Restrictions in dialogue between U.S. commercial mortgage-backed securities (CMBS) special servicers and credit rating agencies (CRAs) brought on by Securities and Exchange Commission (SEC) Rule 17 g-5 may have the unintended consequence of producing unnecessary rating volatility, according to Fitch Ratings.
SEC Rule 17 g-5, put into effect in June, requires transaction issuers to post information that is shared with a hired CRA in the issuance or maintenance of a rating to a 17 g-5 website that is available for review by both hired and non-hired CRAs. According to Fitch, some issuers have interpreted 17 g-5 to extend to the interaction that the servicer may have on an ongoing basis with the hired rating agencies in their efforts to monitor the performance of the transaction and maintain its ratings.

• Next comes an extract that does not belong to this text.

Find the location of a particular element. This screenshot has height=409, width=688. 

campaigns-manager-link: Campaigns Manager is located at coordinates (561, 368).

Recently, certain CMBS have begun to include language into newly issued pooling and servicing agreements (PSAs) that attempt to dictate how special servicers communicate with the CRAs.

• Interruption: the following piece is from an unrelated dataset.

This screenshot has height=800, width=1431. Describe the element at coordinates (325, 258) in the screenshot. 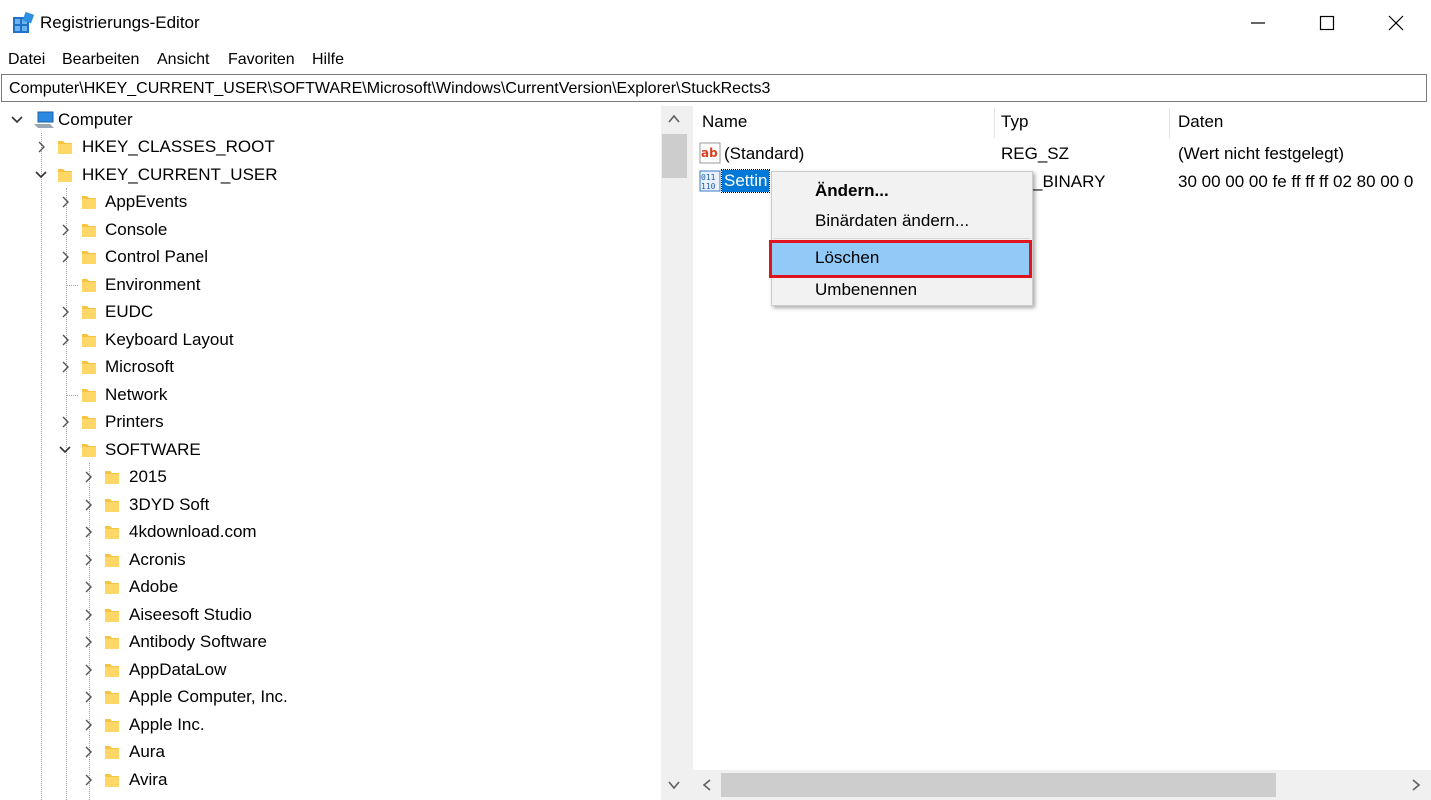

I see `tree-item: Control Panel` at that location.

‘A special servicer's compliance with the provisions of 17 g-5 should not be interpreted in a way that impacts the quantity, quality or timeliness of the information that a servicer shares with Fitch in the course of Fitch's transaction surveillance process,’ says Huxley Somerville, group managing director and head of U.S. CMBS for Fitch.
Fitch says it frequently contacts servicers to seek clarifications, resolve discrepancies, better understand the specifics of an asset and discuss the servicer's workout strategy.
‘Language that restricts the servicer's ability to directly communicate with a hired rating agency is problematic and has the potential to not only add extensive delays to response time, but likely limit the quality and completeness of the servicer's responses,’ adds Managing Director Stephanie Petosa.